> TASK SET
1 > Translate this sentence from the review of Truffaut's film 'Deux Anglaises et le Continent' into Spanish: "The story is basically one of thwarted love."
2 > Carry on the review of Truffaut's film 'Deux Anglaises et le Continent' from its last sentence.

> SELECTED TEXT
The actor Jean-Pierre Leaud, the child star of Truffaut's breakthrough '400 Blows' and who plays the protagonist Claude in 'Deux Anglaises et le Continent' symbolises the flawed and tender charm at the heart of this 1971 film. Leaud can't act. Nevertheless, by dint of his solemn Gallic charm and beauty, there is something deeply moving about this turn-of-the- century cross-Channel menage-a-trois.
The story is an adaptation of a novel by Truffaut's beloved author Henri Pierre Roche who also wrote the novel which inspired 'Jules et Jim'. 'Deux Anglaises et le Continent' is written in diary form from the points of view of three characters, Anne, Muriel and Claude who make up the narrative's central love triangle. The story is basically one of thwarted love. Both English sisters develop strong feelings for their French 'brother' Claude, which eventually turns into destructive sexual passion. As such, the film is an inversion of 'Jules et Jim', which was a comic celebration of love between two close male friends and one girl. Stories of doomed love appealed to Truffaut.
When it appeared in cinemas, the film was a critical and commercial flop. In '71 society was in the grip of sexual liberation, and here was Truffaut, who had reflected the zeitgeist so perfectly six years earlier with a whimsical celebration of liberated passion in 'Jules et Jim' serving up a period piece more reminiscent of the buttoned-up prudery of a Bronte novel.

> EXERCISE DATA
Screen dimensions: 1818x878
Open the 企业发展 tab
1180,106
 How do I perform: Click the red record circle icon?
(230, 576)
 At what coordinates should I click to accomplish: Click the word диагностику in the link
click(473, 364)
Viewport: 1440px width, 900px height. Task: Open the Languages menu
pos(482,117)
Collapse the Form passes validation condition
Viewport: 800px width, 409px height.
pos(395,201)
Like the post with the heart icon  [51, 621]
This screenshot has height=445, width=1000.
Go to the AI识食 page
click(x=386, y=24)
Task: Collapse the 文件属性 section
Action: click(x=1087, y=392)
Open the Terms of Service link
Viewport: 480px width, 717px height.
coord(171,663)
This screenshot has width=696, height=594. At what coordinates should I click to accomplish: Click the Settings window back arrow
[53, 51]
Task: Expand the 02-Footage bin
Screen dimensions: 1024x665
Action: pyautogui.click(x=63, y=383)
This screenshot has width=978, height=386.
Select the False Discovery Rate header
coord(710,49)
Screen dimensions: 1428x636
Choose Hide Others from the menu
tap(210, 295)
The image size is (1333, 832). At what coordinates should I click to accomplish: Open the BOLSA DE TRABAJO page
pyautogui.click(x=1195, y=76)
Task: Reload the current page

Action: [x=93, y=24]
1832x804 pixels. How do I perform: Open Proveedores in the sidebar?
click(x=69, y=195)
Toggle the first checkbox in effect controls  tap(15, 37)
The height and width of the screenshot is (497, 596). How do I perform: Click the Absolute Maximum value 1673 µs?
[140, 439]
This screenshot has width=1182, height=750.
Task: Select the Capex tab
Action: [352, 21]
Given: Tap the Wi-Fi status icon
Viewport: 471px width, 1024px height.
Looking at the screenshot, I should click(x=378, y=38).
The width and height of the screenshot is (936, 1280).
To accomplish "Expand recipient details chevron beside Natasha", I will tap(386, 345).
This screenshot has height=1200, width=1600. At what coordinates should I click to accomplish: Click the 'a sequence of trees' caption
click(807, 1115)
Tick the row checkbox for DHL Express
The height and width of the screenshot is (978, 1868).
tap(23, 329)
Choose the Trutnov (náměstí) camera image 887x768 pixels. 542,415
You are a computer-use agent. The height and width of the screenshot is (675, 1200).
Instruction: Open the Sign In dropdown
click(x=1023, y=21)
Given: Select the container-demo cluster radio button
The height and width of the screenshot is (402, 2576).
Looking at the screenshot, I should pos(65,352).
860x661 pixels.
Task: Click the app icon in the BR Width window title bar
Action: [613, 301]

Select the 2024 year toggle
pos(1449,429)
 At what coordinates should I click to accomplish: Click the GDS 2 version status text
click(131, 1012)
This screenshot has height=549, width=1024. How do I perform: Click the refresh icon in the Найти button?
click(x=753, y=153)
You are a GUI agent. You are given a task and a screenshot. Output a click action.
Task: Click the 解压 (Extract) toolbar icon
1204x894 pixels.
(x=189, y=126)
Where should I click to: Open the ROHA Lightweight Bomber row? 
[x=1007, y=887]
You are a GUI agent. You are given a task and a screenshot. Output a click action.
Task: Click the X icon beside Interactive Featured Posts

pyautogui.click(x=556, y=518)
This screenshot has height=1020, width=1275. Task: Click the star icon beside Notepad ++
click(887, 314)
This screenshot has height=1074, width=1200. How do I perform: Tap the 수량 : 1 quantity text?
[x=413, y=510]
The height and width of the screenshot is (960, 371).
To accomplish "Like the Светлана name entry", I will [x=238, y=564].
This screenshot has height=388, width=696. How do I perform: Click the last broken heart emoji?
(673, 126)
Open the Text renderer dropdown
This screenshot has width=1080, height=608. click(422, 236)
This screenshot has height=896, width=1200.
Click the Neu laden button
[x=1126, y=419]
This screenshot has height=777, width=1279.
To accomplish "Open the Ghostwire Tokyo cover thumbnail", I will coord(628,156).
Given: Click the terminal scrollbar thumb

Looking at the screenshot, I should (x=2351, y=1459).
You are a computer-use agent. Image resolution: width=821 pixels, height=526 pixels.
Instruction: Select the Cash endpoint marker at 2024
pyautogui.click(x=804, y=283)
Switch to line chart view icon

> ANSWERS FOR EACH ITEM
1 > La historia es, básicamente, una de amor frustrado.

2 >
There are many things wrong with the film. There is an odd tension between the acceptance of Claude's promiscuity as a French fait accompli on the one hand, and the sisters' chaste Victorian values on the other. The film also contains anachronisms throughout which it's fun to spot, including modern electricity pylons. The first half of the film is set in Wales but you can tell it was filmed in Normandy (Truffaut didn't want to travel to a non-French speaking location.) There are several scenes in English in which the dialogue makes you squirm. And, in my opinion, it was an error of judgement on the film maker's part to record the voice-over narration himself in such a hasty, lacklustre tone.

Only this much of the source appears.